146. Seal of Samuel (of Derenburg)

Dimensions: unknown.

Location: unknown.

Bibliography: Heinemann, 1867–73, vol. 4; Bierbach, 1954–57, vol. 2.

The diplomatic statutes of Anhalt list a document numbered 320, dated October 24, 1364, in which Hermann von Warberg, the Cathedral Provost of Magdeburg, and his associates attest that at a meeting scheduled in Barby between Archbishop Dietrich of Magdeburg and Prince Waldemar I of Anhalt, the latter did not appear. The document goes into further details; but it is sufficient to point out in this context that seven men sealed as testimony, all of them distinguished Christian gentlemen except one by the name of “Sammuel von Derenburg iude.” Only four of the seven seals affixed remain, and among those lost is that of Samuel. The original document is still held in the State Archives at Magdeburg.

Apparently unrelated is the matter of the seal of “Smol de jude.” In the Document Book of the City of Halle the third volume lists a document numbered 921, and dated March 22, 1370, in which Archbishop Albrecht III of Magdeburg covenants to a citizen of Halle, the knight Markward von Ammendorf, that he cedes to him the right to the use of the water from a well in Halle* until Christmas of the coming year, and that he is guaranteed the recovery of any losses if this right is breached. Meinhard von Schiersted, the representative of the archbishop, and the Jew Smol affix their seals to guarantee the archbishop’s pledge to Markward. A copy of this agreement is at the State Archives of Magdeburg.

It is a pity that an impression of this seal cannot be located, for Samuel of Derenburg, referred to in most records as Smol (from Shemuel, the Hebrew form of his name), was one of the most important early German Jewish financial factors. The footnotes to this item in the Document Book of Halle state that Smol and Samuel of Derenburg were one and the same party. Other notes state: “The privileged position of the Court Jew Samuel of Derenburg is remarkable”; “The Jew Samuel of Derenburg was adviser and confidant of the Archbishop Dietrich.” This is the first time the writer has seen the expression “Court Jew” used for a Jewish adviser as early as the fourteenth century in Germany. Actually, Samuel or Smol had a confidential relationship with four archbishops at Magdeburg, and that with Peter, the last of the four, was even closer than that with Dietrich. Undoubtedly a man of great personal charm, Smol bore a relationship to these archbishops similar to that between Jacob son of Daniel/Nathanael and Archbishop Baldwin of Trier a few years earlier (see Nos. 106 and 112).

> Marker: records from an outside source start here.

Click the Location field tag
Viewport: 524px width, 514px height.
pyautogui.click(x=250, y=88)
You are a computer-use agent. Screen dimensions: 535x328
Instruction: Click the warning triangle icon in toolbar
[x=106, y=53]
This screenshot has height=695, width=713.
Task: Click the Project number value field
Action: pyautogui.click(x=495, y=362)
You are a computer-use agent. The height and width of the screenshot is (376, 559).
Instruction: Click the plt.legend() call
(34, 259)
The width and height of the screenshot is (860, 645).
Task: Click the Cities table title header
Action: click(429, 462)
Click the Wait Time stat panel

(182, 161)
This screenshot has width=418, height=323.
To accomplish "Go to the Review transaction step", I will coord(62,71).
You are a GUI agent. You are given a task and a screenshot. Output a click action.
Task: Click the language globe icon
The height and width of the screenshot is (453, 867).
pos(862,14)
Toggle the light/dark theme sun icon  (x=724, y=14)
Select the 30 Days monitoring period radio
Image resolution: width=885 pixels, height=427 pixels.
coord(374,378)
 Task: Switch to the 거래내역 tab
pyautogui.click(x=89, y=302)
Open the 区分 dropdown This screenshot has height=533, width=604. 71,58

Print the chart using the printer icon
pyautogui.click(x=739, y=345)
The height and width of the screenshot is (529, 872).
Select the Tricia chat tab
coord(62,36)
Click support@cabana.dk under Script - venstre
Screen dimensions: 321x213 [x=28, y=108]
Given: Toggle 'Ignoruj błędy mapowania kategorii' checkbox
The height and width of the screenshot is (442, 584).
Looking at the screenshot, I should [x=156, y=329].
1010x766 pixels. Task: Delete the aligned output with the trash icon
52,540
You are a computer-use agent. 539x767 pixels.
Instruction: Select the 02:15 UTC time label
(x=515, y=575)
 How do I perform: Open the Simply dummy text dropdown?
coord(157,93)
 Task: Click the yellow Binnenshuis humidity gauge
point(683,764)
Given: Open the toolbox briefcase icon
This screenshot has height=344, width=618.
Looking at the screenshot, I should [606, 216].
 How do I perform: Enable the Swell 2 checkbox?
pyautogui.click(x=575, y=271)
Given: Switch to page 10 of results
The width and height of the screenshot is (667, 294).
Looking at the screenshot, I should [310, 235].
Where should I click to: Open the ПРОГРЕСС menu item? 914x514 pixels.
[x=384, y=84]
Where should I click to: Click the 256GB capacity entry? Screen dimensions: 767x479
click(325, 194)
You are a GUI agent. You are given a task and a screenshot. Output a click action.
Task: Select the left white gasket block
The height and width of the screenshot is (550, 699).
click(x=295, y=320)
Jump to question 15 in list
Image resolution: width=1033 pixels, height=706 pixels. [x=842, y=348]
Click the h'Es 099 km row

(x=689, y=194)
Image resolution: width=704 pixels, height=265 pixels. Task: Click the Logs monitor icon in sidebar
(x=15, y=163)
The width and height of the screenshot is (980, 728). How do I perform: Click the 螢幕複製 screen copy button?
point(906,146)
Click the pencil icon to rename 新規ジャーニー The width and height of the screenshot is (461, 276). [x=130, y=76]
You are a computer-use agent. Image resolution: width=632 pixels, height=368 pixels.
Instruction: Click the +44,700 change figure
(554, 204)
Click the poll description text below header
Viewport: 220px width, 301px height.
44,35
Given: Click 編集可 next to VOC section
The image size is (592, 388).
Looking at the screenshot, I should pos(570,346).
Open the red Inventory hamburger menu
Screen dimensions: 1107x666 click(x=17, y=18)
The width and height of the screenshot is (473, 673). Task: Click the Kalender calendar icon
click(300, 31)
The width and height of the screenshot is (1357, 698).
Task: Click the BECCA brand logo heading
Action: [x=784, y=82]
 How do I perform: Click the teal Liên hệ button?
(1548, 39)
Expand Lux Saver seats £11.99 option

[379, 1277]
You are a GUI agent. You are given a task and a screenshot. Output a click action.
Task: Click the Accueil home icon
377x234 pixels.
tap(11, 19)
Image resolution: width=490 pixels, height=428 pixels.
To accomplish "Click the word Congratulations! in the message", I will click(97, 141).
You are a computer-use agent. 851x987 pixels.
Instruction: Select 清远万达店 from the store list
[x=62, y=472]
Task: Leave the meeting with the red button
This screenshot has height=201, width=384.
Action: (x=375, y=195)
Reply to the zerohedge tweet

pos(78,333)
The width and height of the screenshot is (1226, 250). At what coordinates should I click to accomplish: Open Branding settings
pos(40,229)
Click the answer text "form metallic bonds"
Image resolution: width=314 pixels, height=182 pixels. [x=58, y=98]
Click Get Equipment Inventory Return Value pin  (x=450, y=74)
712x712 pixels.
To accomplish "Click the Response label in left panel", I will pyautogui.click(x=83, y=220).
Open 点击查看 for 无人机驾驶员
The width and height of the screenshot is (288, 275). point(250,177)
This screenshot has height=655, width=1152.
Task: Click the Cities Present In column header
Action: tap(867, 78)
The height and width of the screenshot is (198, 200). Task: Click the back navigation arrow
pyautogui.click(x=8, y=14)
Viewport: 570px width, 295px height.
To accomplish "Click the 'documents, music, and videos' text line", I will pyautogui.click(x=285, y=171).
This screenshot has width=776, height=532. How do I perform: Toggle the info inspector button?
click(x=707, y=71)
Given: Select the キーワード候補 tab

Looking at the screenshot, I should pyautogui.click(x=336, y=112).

We know quite a bit regarding this extraordinary man, who was associated in his financial transactions with two of his brothers, Marquard and Ephraim. He is first mentioned on November 28, 1347, when Archbishop Otto assigned the sum of three hundred marks received from the town council of Brunswick to Smol and his brothers, as well as three other citizens of Magdeburg.* The 1364 document is discussed above. On February 27, 1365, Smol was a member of a commission given the authority to decide a controversy between Archbishop Dietrich and the city of Halle involving a salt mine. In 1366 we know of two situations to which Smol was a party: on March 22 he, with three knights, guaranteed as bondsmen a sum promised to the archbishop; that same year he was also involved with the highest nobility in reconciling a violent dispute between the archbishop and the aristocrat Hans von Hadmersleben. The 1370 document involving the matter of a well has been referred to above.

The relationship between Archbishop Peter and Smol was so close that Pope Gregory XI in 1372 rebuked Peter for his obvious favoritism toward a Jew, threatening him with dire consequences if he did not stop allowing a Jew jurisdiction over Christians. One of the papal charges stated that Smol was reputed to have received license from the archbishop to convert a former chapel into a synagogue. Samuel of Derenburg, also known as Smol, was indeed a forerunner of the later prominent Court Jews and an anomaly in the period after the Black Death in the fourteenth century.


*A note tells us that this well or spring was the most productive of the salt springs in Halle.

Listed as Kop. 32, BI. 27b. The writer has written repeatedly requesting a microfilm of this copy, but without success.

*This is a typical case of Jews and Christians working in harmony as financial partners. Several other such examples have been pointed out earlier. The Jews could not have survived in medieval Europe if Christian colleagues in high places (mostly, though not always, for personal benefit) had not secreted their money or actually hidden Jews bodily in times of extreme crisis, making their economic or physical survival possible.

*A note tells us that this well or spring was the most productive of the salt springs in Halle.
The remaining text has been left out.